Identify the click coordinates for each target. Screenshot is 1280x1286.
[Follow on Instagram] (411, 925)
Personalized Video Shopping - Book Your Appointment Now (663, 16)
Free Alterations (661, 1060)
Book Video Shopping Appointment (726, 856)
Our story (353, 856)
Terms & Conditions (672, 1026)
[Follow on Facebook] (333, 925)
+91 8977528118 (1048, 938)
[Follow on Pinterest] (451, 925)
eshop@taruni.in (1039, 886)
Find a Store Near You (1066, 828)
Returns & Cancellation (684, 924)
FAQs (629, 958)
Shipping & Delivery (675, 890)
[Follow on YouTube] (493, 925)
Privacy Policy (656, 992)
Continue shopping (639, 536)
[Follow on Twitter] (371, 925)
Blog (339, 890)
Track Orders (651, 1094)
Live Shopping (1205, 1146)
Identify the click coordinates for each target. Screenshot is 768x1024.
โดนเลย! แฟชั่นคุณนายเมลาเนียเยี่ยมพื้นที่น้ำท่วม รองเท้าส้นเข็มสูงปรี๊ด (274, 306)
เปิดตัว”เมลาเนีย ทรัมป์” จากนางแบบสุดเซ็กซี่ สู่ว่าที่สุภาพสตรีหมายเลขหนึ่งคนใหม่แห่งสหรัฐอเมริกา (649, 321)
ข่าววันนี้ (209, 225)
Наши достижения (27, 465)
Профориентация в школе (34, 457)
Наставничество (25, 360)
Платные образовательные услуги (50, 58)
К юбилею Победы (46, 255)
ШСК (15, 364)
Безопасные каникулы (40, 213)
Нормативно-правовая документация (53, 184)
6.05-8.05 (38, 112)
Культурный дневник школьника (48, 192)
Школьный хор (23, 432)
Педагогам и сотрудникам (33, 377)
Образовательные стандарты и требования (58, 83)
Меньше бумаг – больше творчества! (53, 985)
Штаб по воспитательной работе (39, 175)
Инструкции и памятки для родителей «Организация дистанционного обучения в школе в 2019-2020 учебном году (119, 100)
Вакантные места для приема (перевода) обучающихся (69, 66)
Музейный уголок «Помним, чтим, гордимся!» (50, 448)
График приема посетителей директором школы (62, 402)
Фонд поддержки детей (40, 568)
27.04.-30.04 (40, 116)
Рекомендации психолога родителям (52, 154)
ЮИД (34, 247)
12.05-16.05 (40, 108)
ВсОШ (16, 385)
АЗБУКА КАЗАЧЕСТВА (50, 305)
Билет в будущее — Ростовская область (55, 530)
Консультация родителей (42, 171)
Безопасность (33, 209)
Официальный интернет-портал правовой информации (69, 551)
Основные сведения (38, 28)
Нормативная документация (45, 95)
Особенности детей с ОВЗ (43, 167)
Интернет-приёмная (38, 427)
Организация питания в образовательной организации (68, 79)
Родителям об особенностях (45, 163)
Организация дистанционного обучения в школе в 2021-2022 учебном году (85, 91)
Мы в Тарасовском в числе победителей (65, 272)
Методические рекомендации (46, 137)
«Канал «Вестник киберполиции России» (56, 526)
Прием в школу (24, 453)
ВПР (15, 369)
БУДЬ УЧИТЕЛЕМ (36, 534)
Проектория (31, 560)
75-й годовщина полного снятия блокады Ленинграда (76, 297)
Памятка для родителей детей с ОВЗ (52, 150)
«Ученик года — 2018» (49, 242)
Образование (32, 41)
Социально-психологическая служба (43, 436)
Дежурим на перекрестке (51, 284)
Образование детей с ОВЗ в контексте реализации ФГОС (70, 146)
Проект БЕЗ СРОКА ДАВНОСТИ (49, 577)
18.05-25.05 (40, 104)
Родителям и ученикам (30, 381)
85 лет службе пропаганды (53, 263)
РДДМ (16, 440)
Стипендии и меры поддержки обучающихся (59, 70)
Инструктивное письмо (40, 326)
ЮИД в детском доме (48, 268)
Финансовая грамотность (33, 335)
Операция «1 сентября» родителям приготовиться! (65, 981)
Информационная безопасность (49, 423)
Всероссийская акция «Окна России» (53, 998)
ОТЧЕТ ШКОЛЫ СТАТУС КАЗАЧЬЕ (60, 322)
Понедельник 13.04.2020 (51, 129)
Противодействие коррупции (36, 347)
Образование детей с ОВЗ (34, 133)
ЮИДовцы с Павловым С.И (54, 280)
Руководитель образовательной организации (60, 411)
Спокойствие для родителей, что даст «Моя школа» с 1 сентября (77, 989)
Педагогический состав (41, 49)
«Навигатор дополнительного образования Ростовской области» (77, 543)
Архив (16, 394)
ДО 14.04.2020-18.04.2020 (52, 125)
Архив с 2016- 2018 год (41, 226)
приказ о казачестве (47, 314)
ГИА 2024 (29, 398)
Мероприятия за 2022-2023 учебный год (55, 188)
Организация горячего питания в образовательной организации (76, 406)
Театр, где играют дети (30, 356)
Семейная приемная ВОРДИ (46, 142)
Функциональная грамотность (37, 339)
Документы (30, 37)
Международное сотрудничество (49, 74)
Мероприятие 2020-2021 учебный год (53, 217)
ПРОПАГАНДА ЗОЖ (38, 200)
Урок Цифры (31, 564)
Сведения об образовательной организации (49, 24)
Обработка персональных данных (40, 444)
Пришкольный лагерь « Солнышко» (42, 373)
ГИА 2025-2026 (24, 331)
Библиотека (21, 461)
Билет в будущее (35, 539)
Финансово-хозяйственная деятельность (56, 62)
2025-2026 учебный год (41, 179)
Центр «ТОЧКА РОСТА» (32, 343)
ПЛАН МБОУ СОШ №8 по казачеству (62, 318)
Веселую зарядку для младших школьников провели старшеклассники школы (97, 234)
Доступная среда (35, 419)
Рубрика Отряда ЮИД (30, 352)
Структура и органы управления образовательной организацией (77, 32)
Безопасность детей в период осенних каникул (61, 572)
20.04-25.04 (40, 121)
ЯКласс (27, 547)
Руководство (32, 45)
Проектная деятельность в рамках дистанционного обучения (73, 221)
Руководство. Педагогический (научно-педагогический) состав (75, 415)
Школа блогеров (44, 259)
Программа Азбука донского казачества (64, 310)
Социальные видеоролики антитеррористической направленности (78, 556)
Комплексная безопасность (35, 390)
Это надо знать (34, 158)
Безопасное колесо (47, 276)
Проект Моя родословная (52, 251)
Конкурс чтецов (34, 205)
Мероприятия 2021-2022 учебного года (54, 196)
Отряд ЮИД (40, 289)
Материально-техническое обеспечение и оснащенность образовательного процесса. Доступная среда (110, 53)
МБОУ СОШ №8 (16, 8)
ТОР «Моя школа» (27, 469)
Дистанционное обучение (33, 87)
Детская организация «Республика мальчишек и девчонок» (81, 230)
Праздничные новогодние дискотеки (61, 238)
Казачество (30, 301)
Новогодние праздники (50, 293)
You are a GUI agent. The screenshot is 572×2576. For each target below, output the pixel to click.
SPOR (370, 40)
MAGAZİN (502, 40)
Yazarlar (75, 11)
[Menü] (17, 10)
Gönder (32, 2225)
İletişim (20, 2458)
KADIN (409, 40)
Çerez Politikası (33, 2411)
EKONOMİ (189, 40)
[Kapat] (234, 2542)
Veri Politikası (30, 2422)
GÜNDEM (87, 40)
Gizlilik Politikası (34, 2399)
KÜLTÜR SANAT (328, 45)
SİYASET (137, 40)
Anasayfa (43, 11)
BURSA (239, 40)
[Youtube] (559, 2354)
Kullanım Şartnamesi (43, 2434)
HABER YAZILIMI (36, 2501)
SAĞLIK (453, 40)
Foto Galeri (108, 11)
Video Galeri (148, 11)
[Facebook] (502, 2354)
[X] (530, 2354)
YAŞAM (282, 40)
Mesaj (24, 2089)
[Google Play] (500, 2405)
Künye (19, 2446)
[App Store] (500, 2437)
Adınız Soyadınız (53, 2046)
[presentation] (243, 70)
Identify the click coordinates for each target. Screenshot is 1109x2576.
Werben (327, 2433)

WHAT IS REQUIRED -
Only lines with the word "грамотность" should be collected from the material.

COMPLETED EXERCISE -
Финансовая грамотность (33, 335)
Функциональная грамотность (37, 339)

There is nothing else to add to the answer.